Australia’s resources sector is transitioning out of a period of high capital investment and into a production phase as new projects ramp up.
Releasing its biannual report on Wednesday the Bureau of Resources and Energy Economics (BREE) said dropping commodity prices and rising costs are creating challenging investment conditions, resulting in the number of projects moving through the investment pipeline to decline.
Over the last ten years Australia has experienced rapid escalation in investment in resources and energy projects on the back of higher commodity prices.
At the end of October there were 63 projects at the committed stage with a combined value of $240 billion, compared to just six months earlier when there were 73 projects worth $268 billion.
BREE deputy executive director Wayne Calder explains the decline in value is the result of a record period for projects moving to the completed stage, in particular the completion of “mega” projects valued at over $5 billion which accounted for more than 50 per cent of the total value of investment over the past decade.

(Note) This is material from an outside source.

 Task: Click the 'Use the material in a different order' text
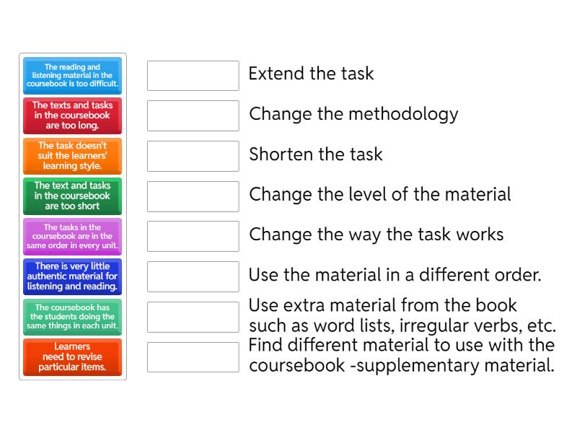pyautogui.click(x=395, y=275)
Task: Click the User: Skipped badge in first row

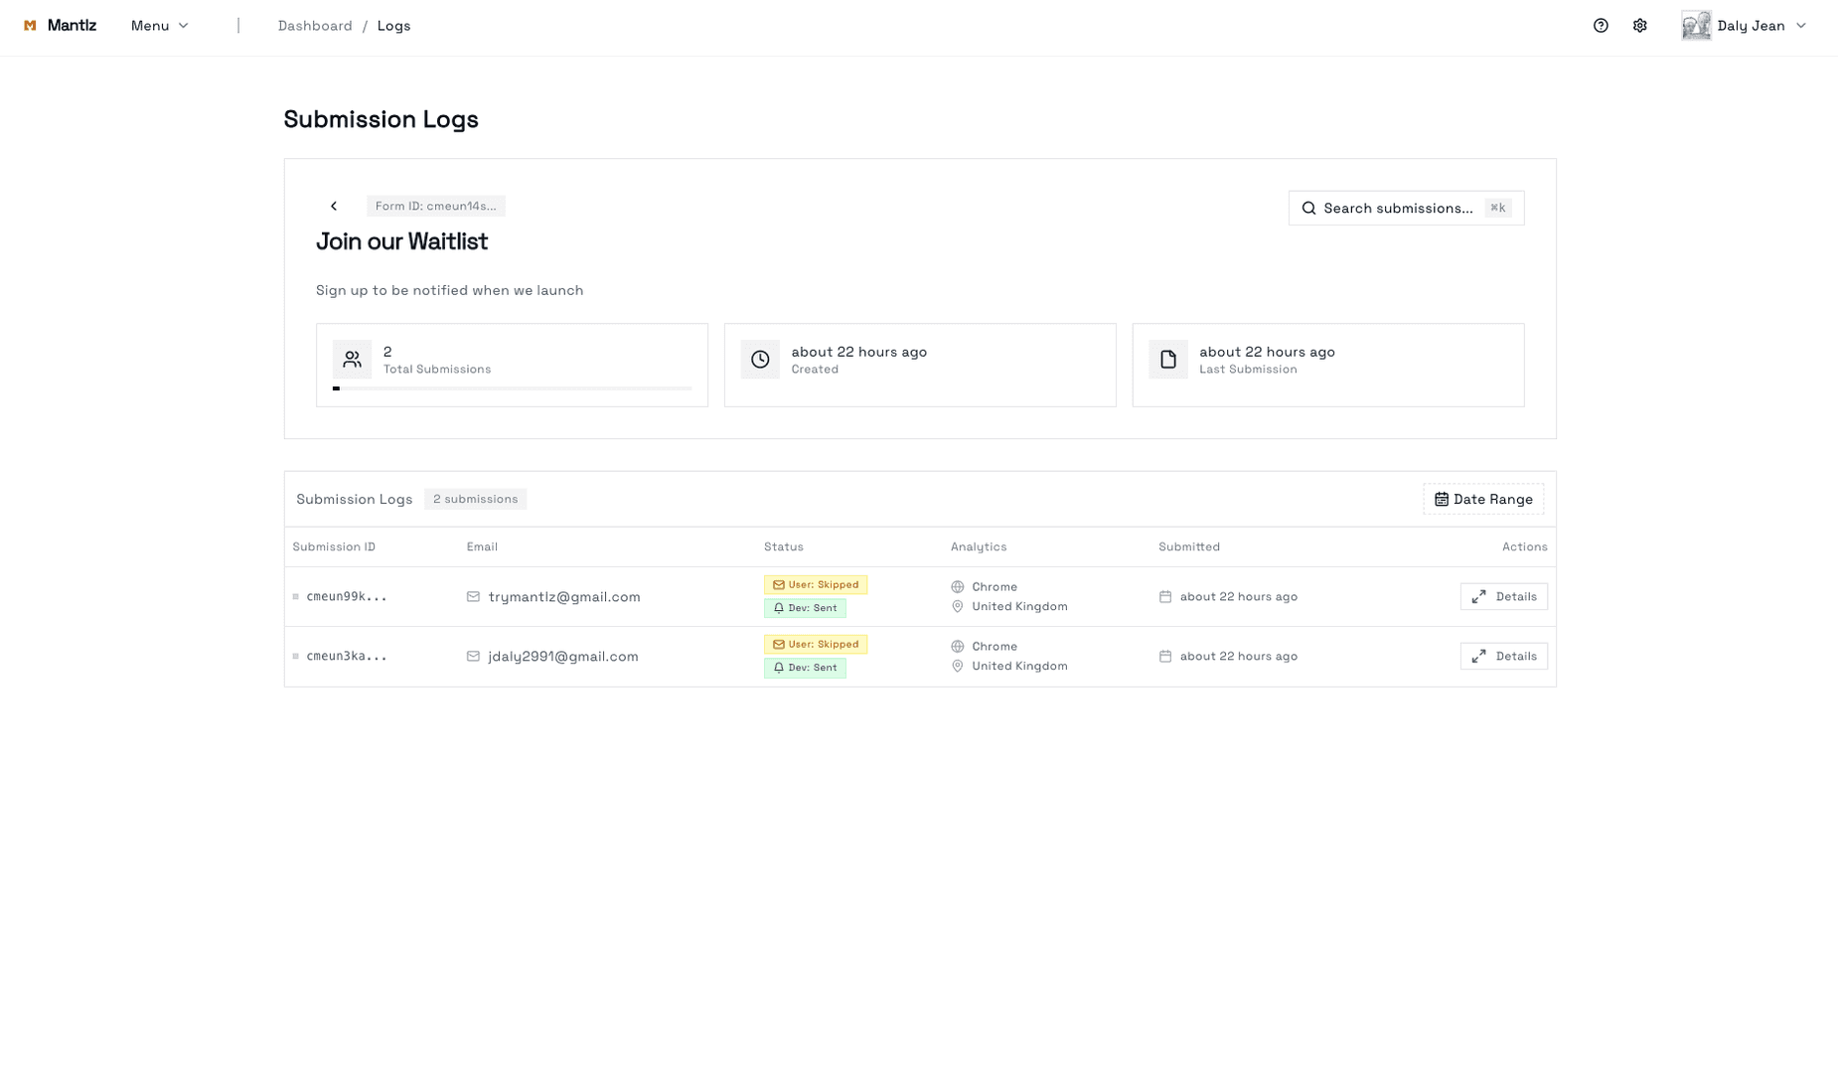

“While the number of projects at the committed stage contracted, the six months to October 2013 saw 18 projects completed at a record $30 billion,” Calder said.
Projects completed over the last year are adding significant capacity to Australia’s production profile.

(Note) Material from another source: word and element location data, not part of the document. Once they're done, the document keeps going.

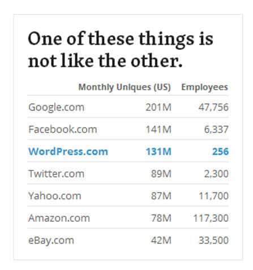Click the 6,337 Facebook employees figure
The image size is (253, 270).
[x=216, y=130]
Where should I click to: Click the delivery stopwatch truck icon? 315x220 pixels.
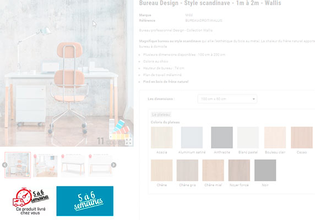coord(22,197)
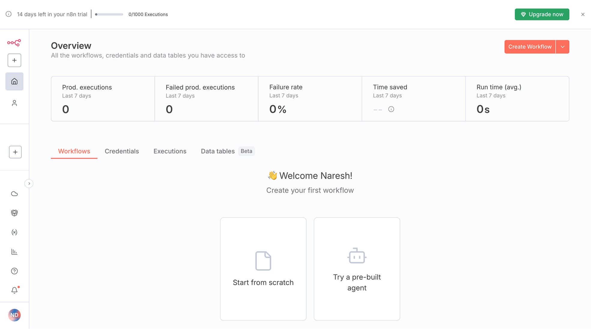
Task: Switch to the Executions tab
Action: click(170, 151)
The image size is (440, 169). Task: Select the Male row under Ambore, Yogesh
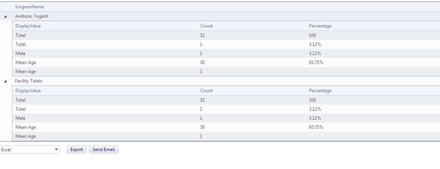[x=21, y=53]
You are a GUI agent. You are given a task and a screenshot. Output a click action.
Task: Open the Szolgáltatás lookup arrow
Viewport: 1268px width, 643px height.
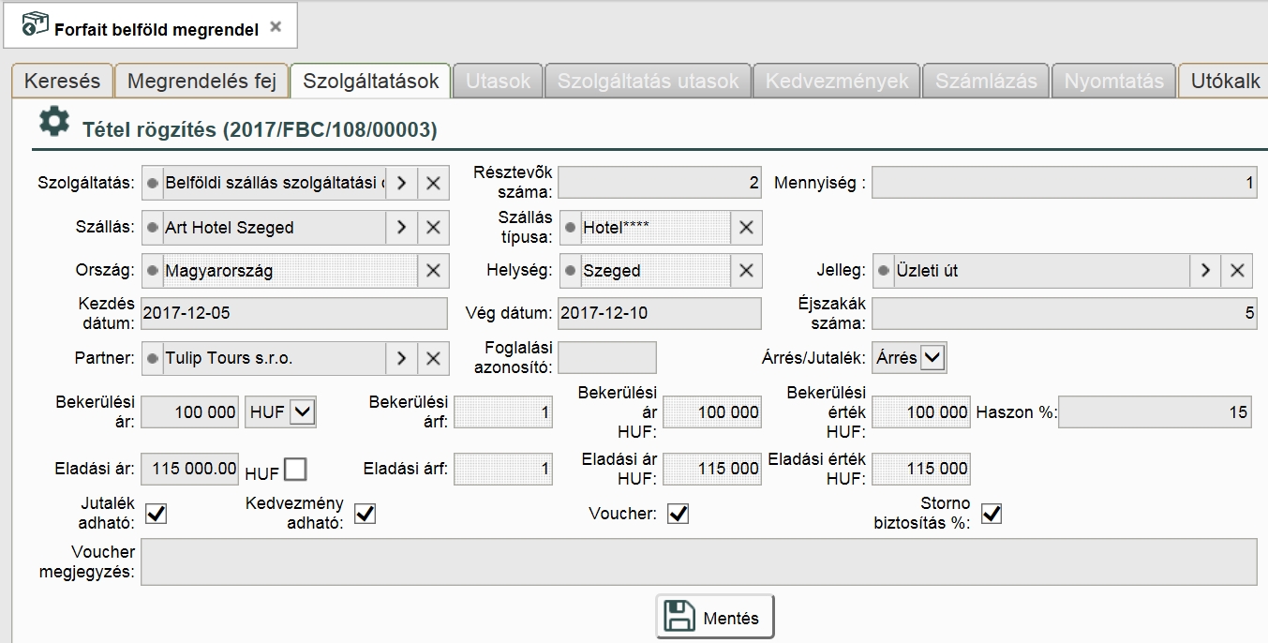401,184
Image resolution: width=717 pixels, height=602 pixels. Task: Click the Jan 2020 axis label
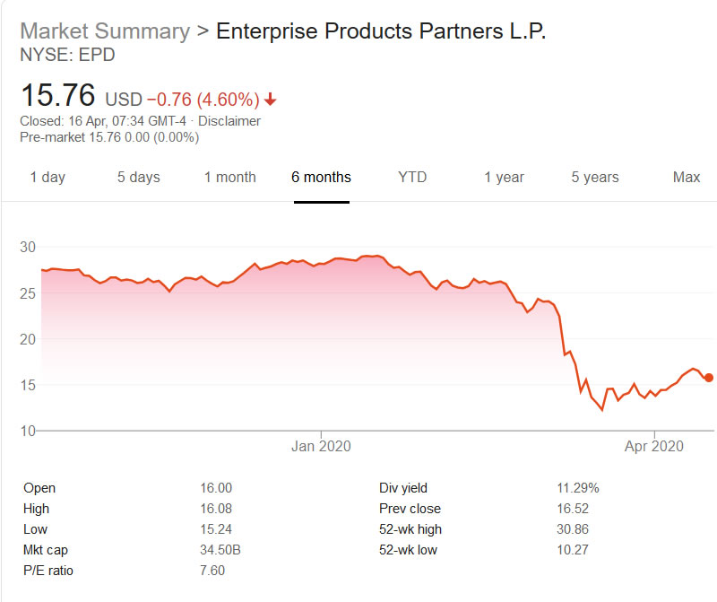tap(322, 445)
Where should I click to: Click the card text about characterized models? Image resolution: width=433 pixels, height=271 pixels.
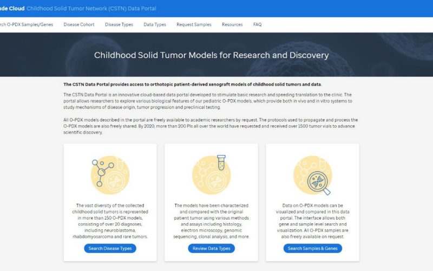211,221

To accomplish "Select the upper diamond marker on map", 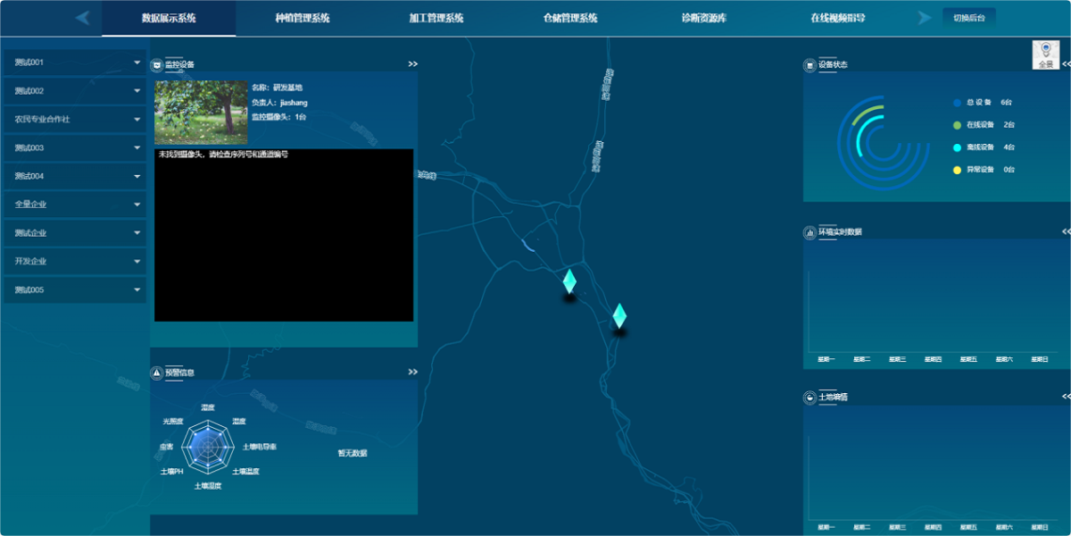I will [569, 281].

“Australia is now seeing a transition from the investment phase of the resources boom to the production phase,” Calder said.

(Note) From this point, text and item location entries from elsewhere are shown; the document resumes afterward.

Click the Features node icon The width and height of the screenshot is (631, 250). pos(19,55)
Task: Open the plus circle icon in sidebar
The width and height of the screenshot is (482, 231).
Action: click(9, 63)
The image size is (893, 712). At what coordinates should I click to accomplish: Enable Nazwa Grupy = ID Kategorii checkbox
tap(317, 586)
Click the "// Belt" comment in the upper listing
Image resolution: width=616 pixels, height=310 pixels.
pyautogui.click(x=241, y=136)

Looking ahead, BREE said forward projections are indicating investment across the resources and energy sectors is likely to continue its decline over the medium term.
“There remains an opportunity to sustain higher levels of investment should projects at earlier stages of development proceed through the pipeline,” BREE stated.
But the global surge in resources has seen commodity supply catch up and in some cases exceed demand, resulting in softening prices.